Artificial intelligence integration

The IBM Telum processor features on-chip AI acceleration via the Neural Network Processing Assist (NNPA), a set of architected instructions that enable embedded inferencing for transactional AI workloads, making it the first such processor to integrate this capability directly during transaction processing.^[2] This acceleration is provided by the Integrated Accelerator for AI (AIU), a dedicated unit shared across the processor's eight cores, which delivers over 6 TFLOPs of performance for neural network operations.^[20] The design allows for real-time AI insights without the need to offload computations to external GPUs, supporting high-throughput enterprise environments like financial transaction processing.^[21] Telum's NNPA supports efficient inference using a 16-bit floating-point format (DLFLOAT16), which balances precision and performance for models such as those employed in fraud detection networks, minimizing accuracy loss while optimizing resource use.^[22] Performance benchmarks demonstrate significant gains in inference, depending on the model complexity.^[23] Additionally, the accelerator achieves sub-1 ms response times at the 99.9th percentile, enabling seamless integration into latency-sensitive applications.^[24] In practical workloads, Telum facilitates real-time analytics, including anomaly detection in financial transactions, where AI inferences occur inline to prevent fraud proactively rather than reactively.^[2] The software ecosystem enhances this through integration with IBM Watson Machine Learning for z/OS, allowing deployment of hybrid AI models that leverage both on-chip acceleration and broader cloud-based training.^[25] This setup supports z/OS environments for end-to-end AI pipelines, from model development to in-transaction execution, fostering scalable enterprise AI adoption.^[26]

Security and cryptography

The IBM Telum processor integrates quantum-safe cryptography to address emerging threats from quantum computing, supporting post-quantum algorithms standardized by NIST, including CRYSTALS-Kyber for key encapsulation and CRYSTALS-Dilithium for digital signatures.^[27]^[8] These features are enabled through hardware-accelerated cryptographic functions in the Central Processor Assist for Cryptographic Functions (CPACF), allowing efficient implementation of lattice-based algorithms resistant to quantum attacks like Shor's algorithm.^[20] This integration represents a pioneering advancement, as Telum powers the IBM z16, the industry's first mainframe system with quantum-safe protections embedded at the silicon level across firmware and hardware layers.^[10]^[28] Telum incorporates on-chip hardware security modules via CPACF and associated secure enclaves, providing isolated environments for key generation, storage, and runtime encryption operations.^[27] These enclaves, supported by IBM Z Secure Execution technology, ensure that sensitive keys and data remain protected during processing, with keys never exposed in plaintext outside the hardware boundary.
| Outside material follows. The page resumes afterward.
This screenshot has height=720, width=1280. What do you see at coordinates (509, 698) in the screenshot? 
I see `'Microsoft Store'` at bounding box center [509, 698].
Master keys are managed through tamper-resistant Hardware Security Modules (HSMs) like the Crypto Express8S, which facilitate secure key entry and distribution across up to 85 logical partitions.^[27]^[29] Pervasive encryption in Telum extends to data in use, with transparent memory encryption safeguarding all data as it moves from processor chips to main memory, minimizing exposure in transient states.^[20] Tamper detection mechanisms, including hardware-based monitoring and response in CPACF and HSMs, trigger immediate key erasure upon detecting physical or logical intrusions, ensuring rapid recovery and data integrity.^[27] These protections enable secure, high-volume transaction processing in environments handling financial and personal data. Telum's design complies with FIPS 140-2 Level 4 standards for its cryptographic modules, the highest certification for commercial hardware, validating robust protections for key management and encryption in regulated sectors like banking and healthcare.^[27]^[30] This compliance supports seamless adherence to global regulations, allowing organizations to process encrypted workloads without performance degradation while mitigating risks from both classical and quantum adversaries.^[28]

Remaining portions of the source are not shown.